Pamięć o Annie German nie gaśnie mimo upływu lat. Fot.: Wikipedia

25 sierpnia 1982 roku zmarła Anna German, polska piosenkarka, kompozytorka, autorka wielu hitów. Choć przez wiele lat Rosja starała się, by artystka była kojarzona z ich krajem, to jednak German odmówiła przyjęcia obywatelstwa sowieckiego, wyjaśniając Breżniewowi, że jest Polką, że to Polska uratowała życie jej i matki.

Anna German urodziła się 14 lutego 1936 roku w Urgenczu w Uzbekistanie. Jej matka wywodziła się z holenderskich menonitów sprowadzonych do Rosji. Ojciec pochodził z rodziny niemieckiej osiadłej na Ukrainie. W 1937 roku został on aresztowany przez NKWD, a rok później zamordowany. W 1942 roku Irma Martens wyszła za polskiego oficera, Hermana Bernera, co umożliwiło jej w 1946 roku repatriację do Polski. Razem z córką zamieszkały we Wrocławiu, gdzie Anna poszła do szkoły, tam nauczyła się języka polskiego.
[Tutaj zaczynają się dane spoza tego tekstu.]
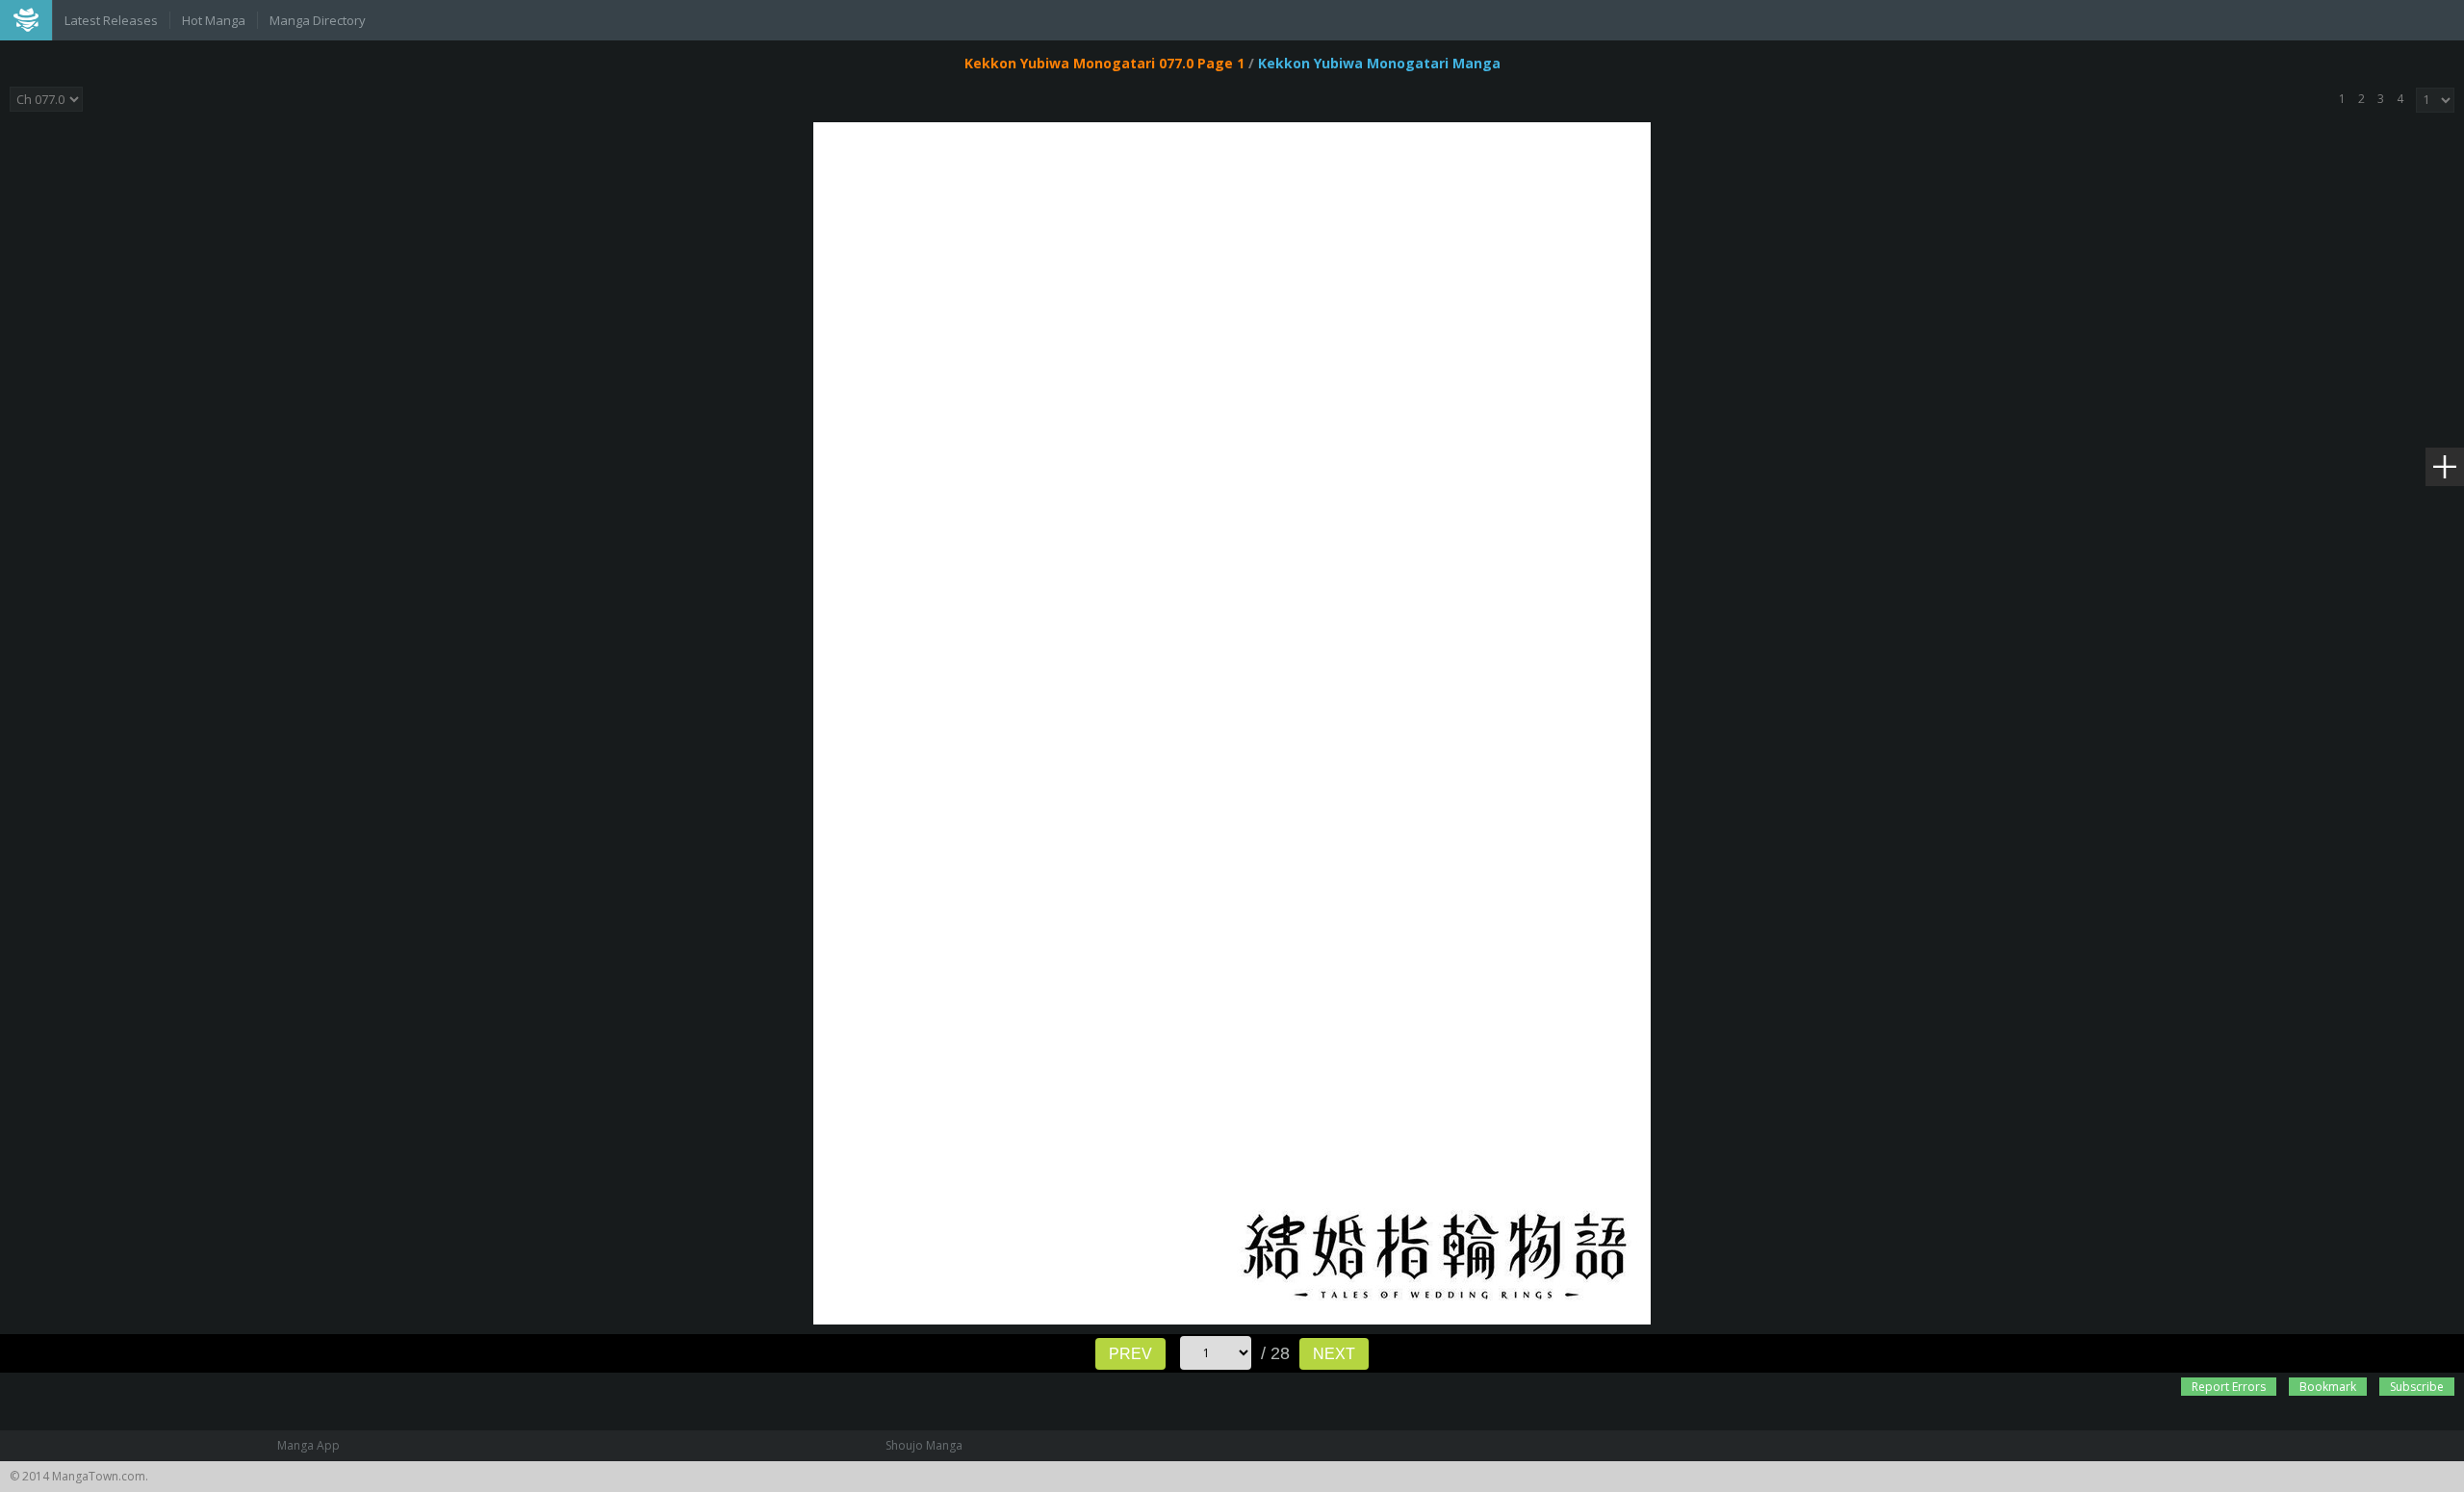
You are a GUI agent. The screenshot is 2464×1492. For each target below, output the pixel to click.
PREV (1130, 1354)
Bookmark (2327, 1386)
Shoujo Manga (924, 1445)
Maturę zdała w 1955 roku i rozpoczęła studia geologiczne na Uniwersytecie Wrocławskim, zakończone w 1962 roku.

- Niezwykle dobra, szlachetna, życzliwa ludziom i światu, a jednocześnie dziecięco bezbronna. Nie miała w sobie nic z agresji. Była jakby wygnańcem z chórów anielskich skazanym na trudny „człowieczy los” - ocenił w książce Marioli Pryzwan „Tańcząca Eurydyka. Anna German we wspomnieniach”, Jerzy Ficowski. - Wszystko, co w człowieku jest dobre, było w niej - powiedział z kolei mąż piosenkarki, Zbigniew Tucholski, w filmie dokumentalnym "Anna German".
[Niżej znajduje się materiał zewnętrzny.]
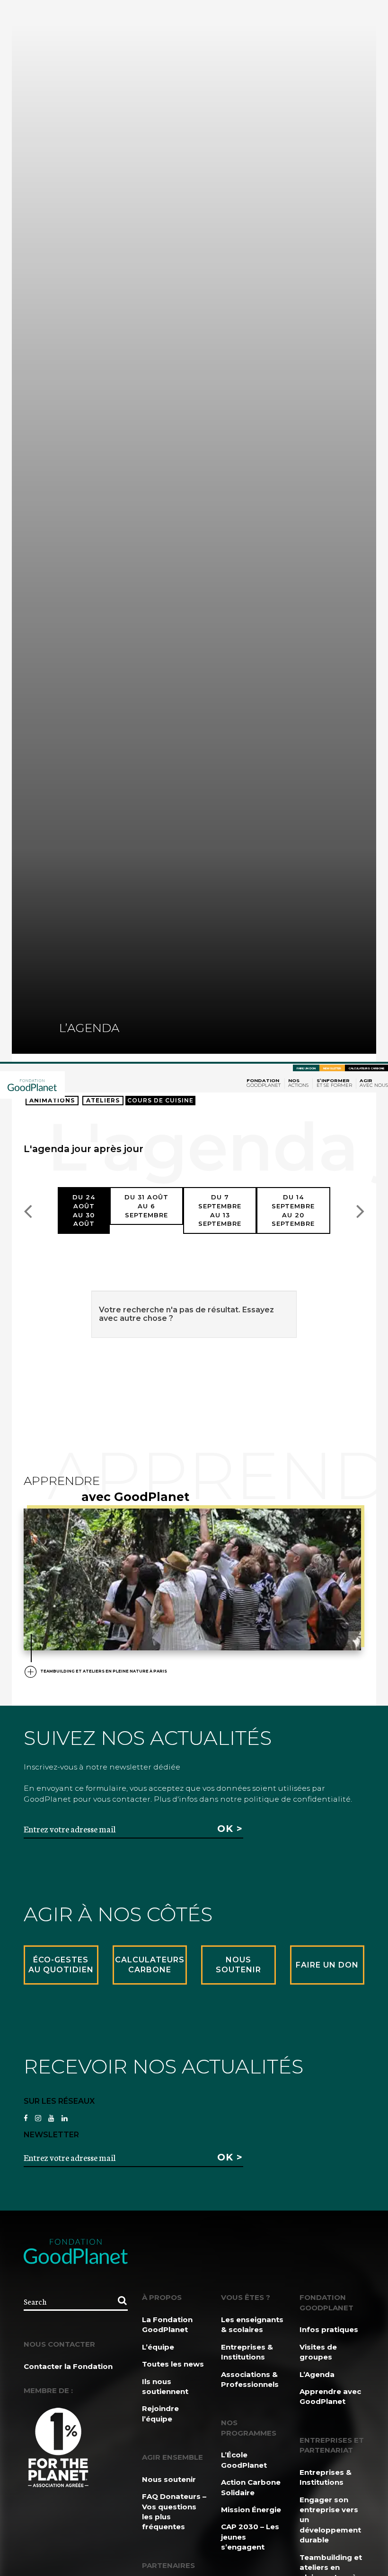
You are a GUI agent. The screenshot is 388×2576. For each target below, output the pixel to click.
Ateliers (103, 1100)
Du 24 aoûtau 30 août (83, 1210)
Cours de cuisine (160, 1100)
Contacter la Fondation (68, 2366)
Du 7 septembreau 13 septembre (219, 1210)
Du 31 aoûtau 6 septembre (146, 1205)
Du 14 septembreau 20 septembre (293, 1210)
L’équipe (158, 2346)
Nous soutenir (169, 2479)
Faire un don (306, 1068)
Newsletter (332, 1068)
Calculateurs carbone (366, 1068)
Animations (52, 1100)
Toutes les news (173, 2363)
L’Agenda (317, 2374)
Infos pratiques (329, 2329)
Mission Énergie (251, 2509)
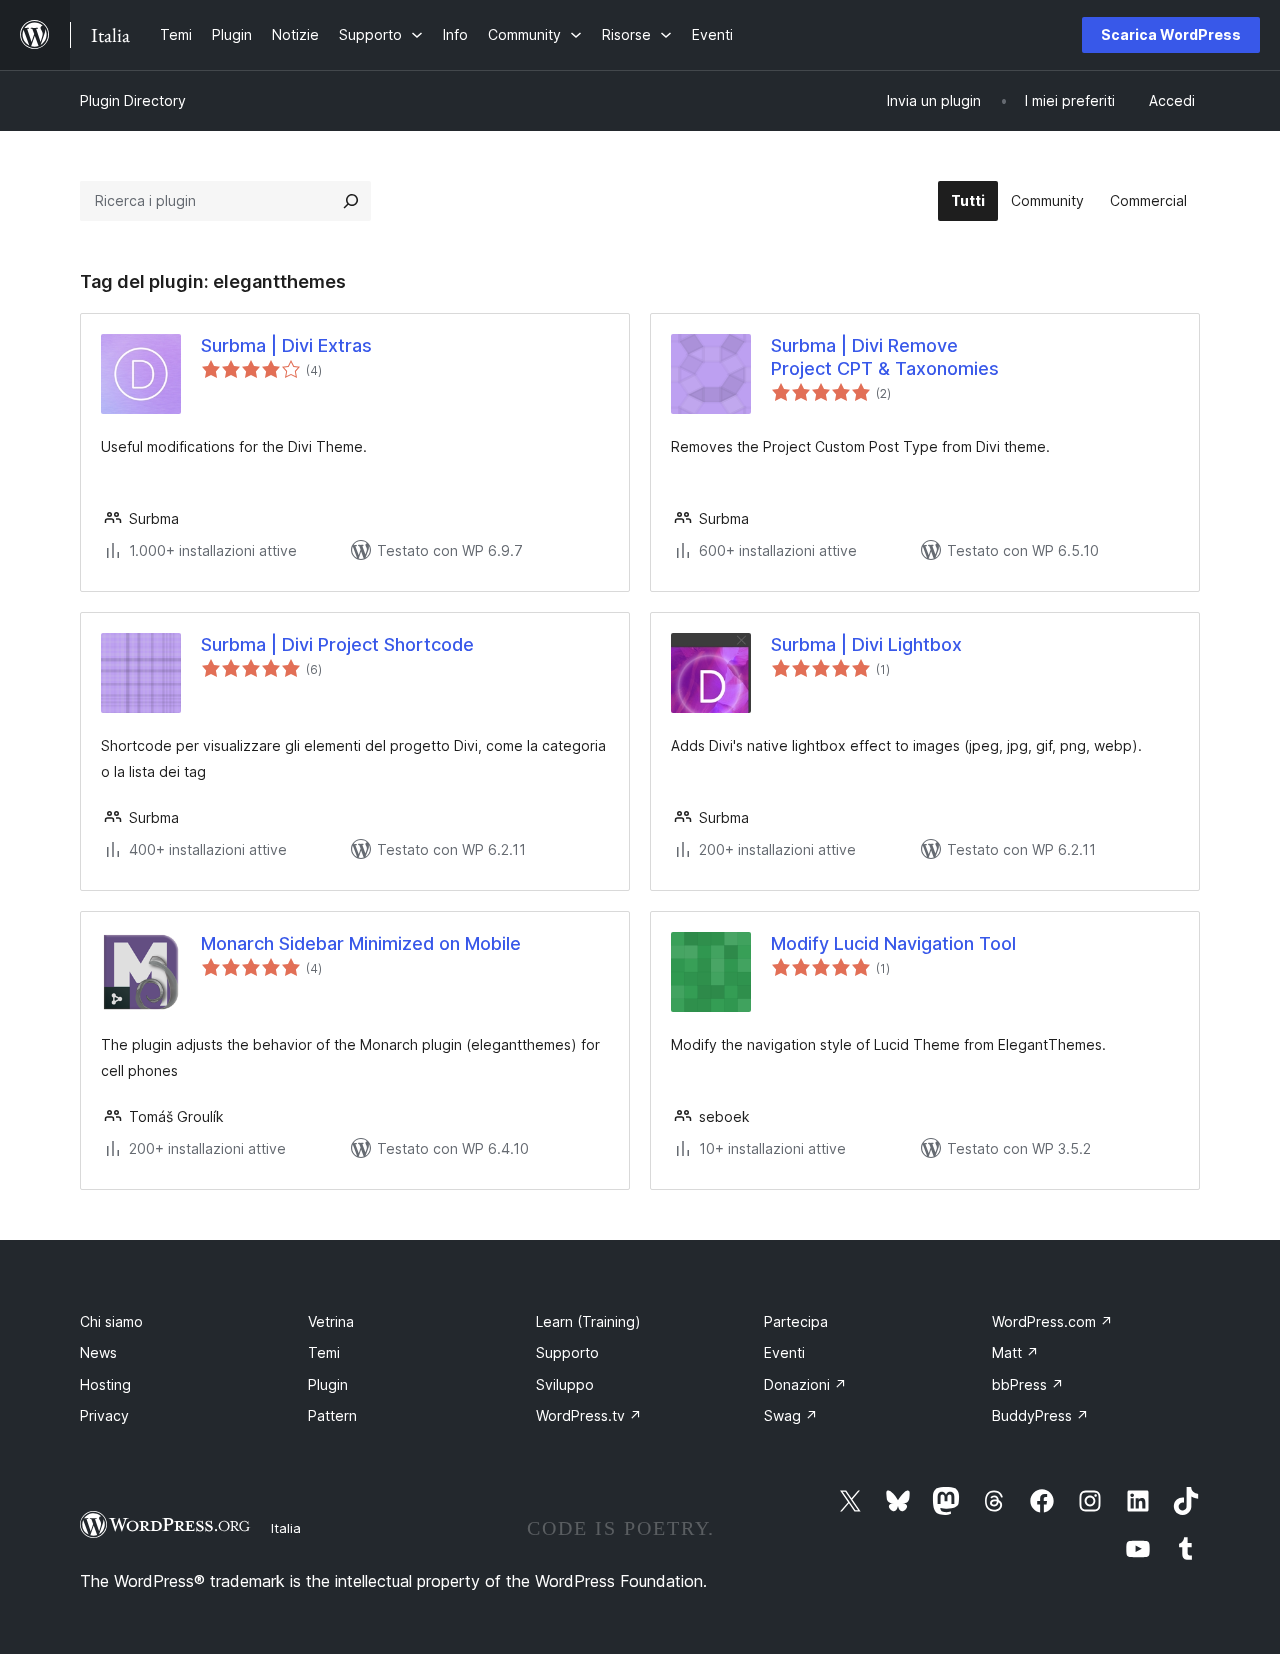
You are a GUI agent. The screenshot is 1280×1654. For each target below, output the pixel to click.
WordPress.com (1052, 1321)
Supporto (567, 1352)
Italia (286, 1528)
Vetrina (331, 1321)
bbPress (1028, 1384)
- Wrażliwy na piękno Breżniew wymyślił, żeby ściągnąć Annę German z powrotem do ZSRR. Po koncercie na Łużnikach piosenkarkę zaproszono na Kreml i tam dostała propozycję: obywatelstwo, mieszkanie, dacza pod Moskwą i samochód. Odmówiła. Powiedziała, że jest Polką, Polska uratowała życie jej i matki - powiedział Mariuszowi Urbankowi reżyser Waldemar Krzystek w wywiadzie „Anna German łączy Polaków i Rosjan. Rozmowa z reżyserem serialu o piosenkarce”. - Poprosiła tylko o możliwość zobaczenia grobu ojca. Okazało się to niemożliwe, bo grobu nie ma. Jej ojca, jak miliony innych, wrzucono gdzieś do dołu – dodał Krzystek.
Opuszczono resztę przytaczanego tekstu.